Nobody tells you openly what the rules are, so you need to grasp them as you work on. You are generally told that you need to make your work known through conferences and publications, that you need to join a research group, that you should join and ResearchGate, but these is general advice. It is then up to each scholar to work out how to engage in effective networking, what publishing houses and journals give you more visibility (i.e. citations), and how to position yourself strategically in relation to the job category you aspire to, vying with others in the same Department or elsewhere. Even so, obstacles arise or errors are committed in the plan. You may have dreamed of being a catedrático in your favourite city only to become a catedrático but in a city you hate and be stranded there for decades until you retire.

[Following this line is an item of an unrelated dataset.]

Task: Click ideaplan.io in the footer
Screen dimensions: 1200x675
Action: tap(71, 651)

I referred in another post, years ago, to the figure of the obscure professor and the difficulties of being visible and my impression is that nothing much has changed. I dutifully joined and ResearchGate and this has generated a variety of problems: I need to keep track of my publications in both sites apart from my own website and the UAB’s Research Portal, I keep on getting requests for publications which are copyrighted and I’m not supposed to circulate, and I don’t have time to keep up with all my colleagues upload. I don’t know if my presence in these networks has really increased the number of my citations, but one thing I can say is that even though I am doing all I can to make my work visible, in a recent application for a group research grant my impact was calculated on the basis of Scopus, for which I hardly exist since I am not a scientist. I felt so deeply humiliated… How Scopus and academic reputation combine is beyond me.

A quite intriguing aspect of Arquès’s seminar is that she insisted that being visible does not necessarily mean being present in social media. I agree: you can have a Twitter account, as I do, and keep a very low profile, as I do. I have never got the hang of social media and I am not really making any efforts to learn because of the immense amount of noise they generate. It certainly makes more sense to publicize academic work in or ResearchGate than on Instagram. I know that some primary and secondary school teachers are very popular TikTokers, but I don’t see my academic peers or myself capable of generating much interest in that way – perhaps I should try to have my students work with me on a Victorian Literature TikTok channel… Yes, I know, not really… So basically, Arquès meant using personal websites wisely and making sure you release information in your social media (academic or otherwise) that enhances your impact. Always considering that this takes time stolen to research.

I am thinking, to conclude, that whereas Neus Arquès’s seminar did help me to understand in which ways I already operate as a brand and in which other ways I don’t (can’t, won’t), I would like to be in a seminar with a really big academic name who could teach me how they have gained their visibility. On the other hand, as matters stand now, with Elon Musk about to buy Twitter and erase its already extremely limited rules of engagement to express opinion, being visible only means being vulnerable. I like passing on information and ideas to share in debate, that’s all, as I assume most scholars do. Any other ambition in the Humanities is just quite silly (fame, money… come on!). It just annoys me that others passing on information and ideas are not academically as qualified, though they are certainly clever at making themselves visible. Perhaps the key word in all my ranting today is not, after all, reputation but recognition and, why not?, envy.